---------- RECORDS PROVIDED ----------

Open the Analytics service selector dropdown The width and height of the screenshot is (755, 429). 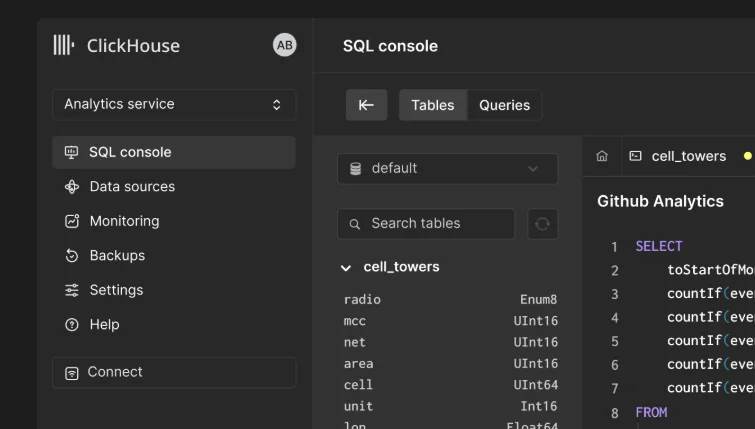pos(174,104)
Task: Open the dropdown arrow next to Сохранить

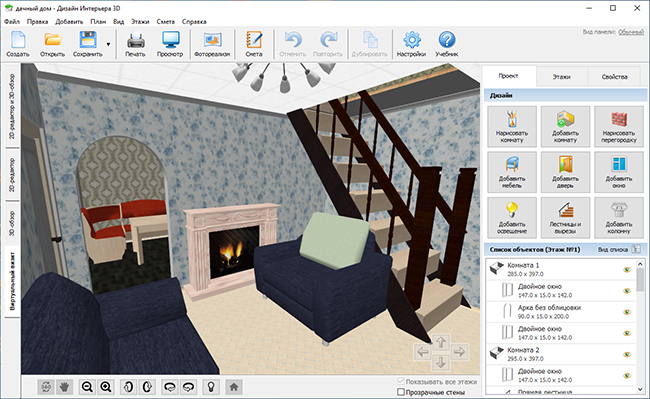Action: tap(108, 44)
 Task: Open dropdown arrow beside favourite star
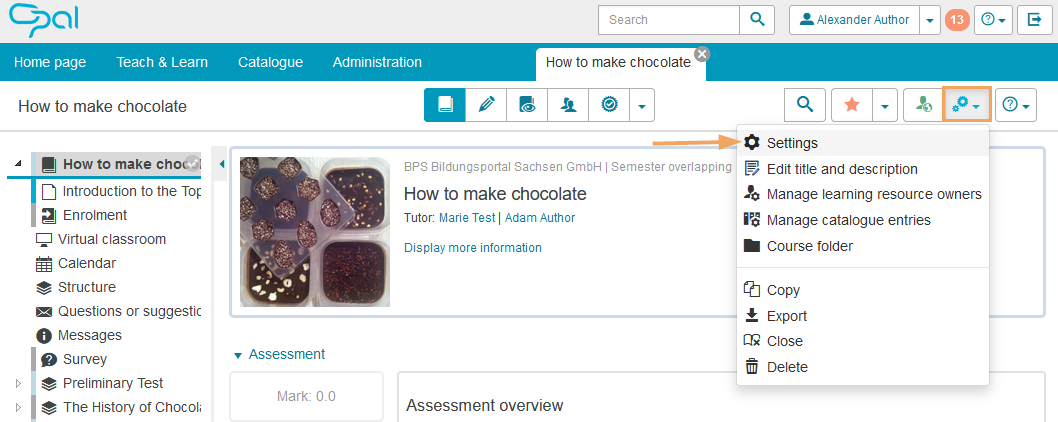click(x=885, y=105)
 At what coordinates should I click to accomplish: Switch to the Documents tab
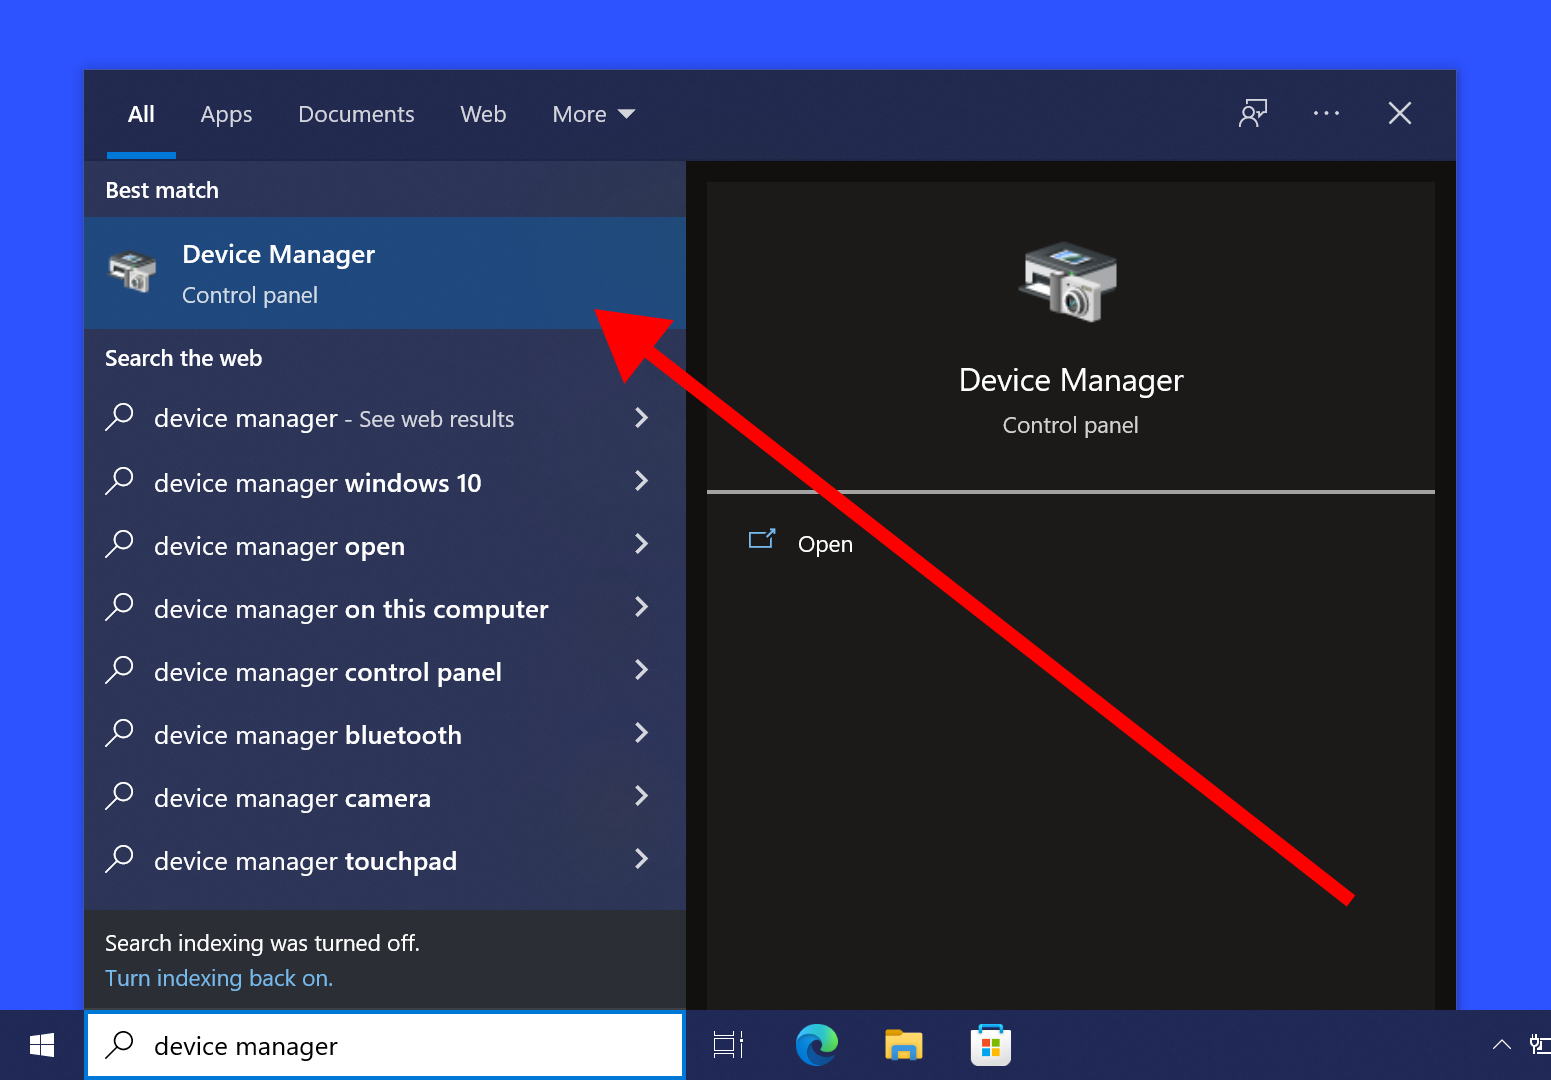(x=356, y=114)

----------

> _WHAT YOU NEED TO DO_:
Only the lines from the one containing "Task: Open the" through the last line of the records above should be repeated, exactly and without pictures.

> _PROBLEM SOLUTION_:
Task: Open the dropdown arrow next to Сохранить

Action: tap(108, 44)
 Task: Open dropdown arrow beside favourite star
click(x=885, y=105)
 At what coordinates should I click to accomplish: Switch to the Documents tab
(x=356, y=114)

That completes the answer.